Let’s suppose in the above example, the guy could have had the cards drawn and walked away with the grand prize and won all the money. Does that mean he made the right decision if he kept going? Not necessarily. After all, it could have been the odds were stacked majorly majorly against him. He made a decision that happened to have a good result, but it was a random fluke. In fact, it could be he made the right decision by stopping because that was a wise decision. He could have won about $5,000 already and it would have been foolish to put the rest on the line because of a slim chance.

Or how about what I described above from the women? Now don’t get me wrong. I am not saying a husband should not help around the house if he can by cooking and cleaning. (Of course, if the former requires visits from the health and/or fire department, that could be an exception.) Still, let’s suppose he doesn’t do that. Does that mean the wife can say “Well I’m not going to do what I should do for you because you’re not doing for me what you should do for me?” The sad thing is many a husband could say in response “Well why should I cook and clean for you if you’re not willing to have sex with me?”

In fact, both the husband and wife are being selfish in this case. It’s saying “I will do what I should do for you if you will do what I want first.” It’s also got sex being used as a weapon, which should never happen in marriage. Instead, only one question needs to be asked. “What is the right thing to do?” If you know the right thing to do, do it. James in the Bible holds no punches. If you know the good you ought to do and don’t do it, you sin.

When we do this, we could say “I’d do the right thing, but what if XYZ?” What if indeed? So what either way. Are you saying “If it will not work out for me, then I will do the wrong thing? If so, then you are not really interested in doing the right thing but in doing that which you want to do.

And let’s be blunt, we all struggle with this. We all look out for ourselves. Lately, my wife has been wanting me to trust her more in the swimming pool. I am hydrophobic and I really get what I think is a localized PTSD when I get in the water. All the rationality goes out the window. I know the right thing to do is trust her, but then I think “What if I fall?” “What if an accident happens?” What if. What if. What if. Now to be sure, these are possibilities, but on one level, they’re also stupid. Am I to think that if something happened to me in the water and I went under that Allie would just stand there and say “Well it was a good marriage while it lasted. Time to go home and get on Christian Mingle.” No. Even if she didn’t do anything, there are several other people around who could and would do something.

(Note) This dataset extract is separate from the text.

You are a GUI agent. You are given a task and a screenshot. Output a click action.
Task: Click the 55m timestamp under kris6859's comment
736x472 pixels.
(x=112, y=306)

Now of course, that doesn’t mean a fear gets bulldozed over. As it stands, I’m taking little steps right now to face my fear, such as when I get a shower I’m spending some time just soaking my face not for the purposes of cleaning, but for the purposes of getting used to it. A generous friend has also ordered me a face mask of sorts to help with my fear.

If there is a legitimate struggle and fear blocking you doing the right thing, I advise just keeping in your mind to do the right thing and make that your goal. If you want to do that which is right, pray and ask God to help. If instead it’s more a case of “You do X for me and maybe I’ll do Y for you” then you simply need to repent. That’s not the attitude to have. That’s only doing the right thing if it works out for you, which is ultimately selfish.

Consequences are a part of our actions and sometimes doing the right thing will not work out well, but it is still the right thing to do. If you want to know what excuse there is for not doing the right thing, bluntly, there isn’t. There can be reasons for not doing the right thing, but reasons are not justifications. When we stand before God, there will be no excuse for any time we’ve done the wrong thing. Of course, there are sins of ignorance and such, but the question is not over where we generally are unsure about the right thing to do, but when we know the right thing and come up with an excuse to do not do it.

Today, I recommend you start examining your life. What are you doing? Why are you doing it? What are you looking out for the most?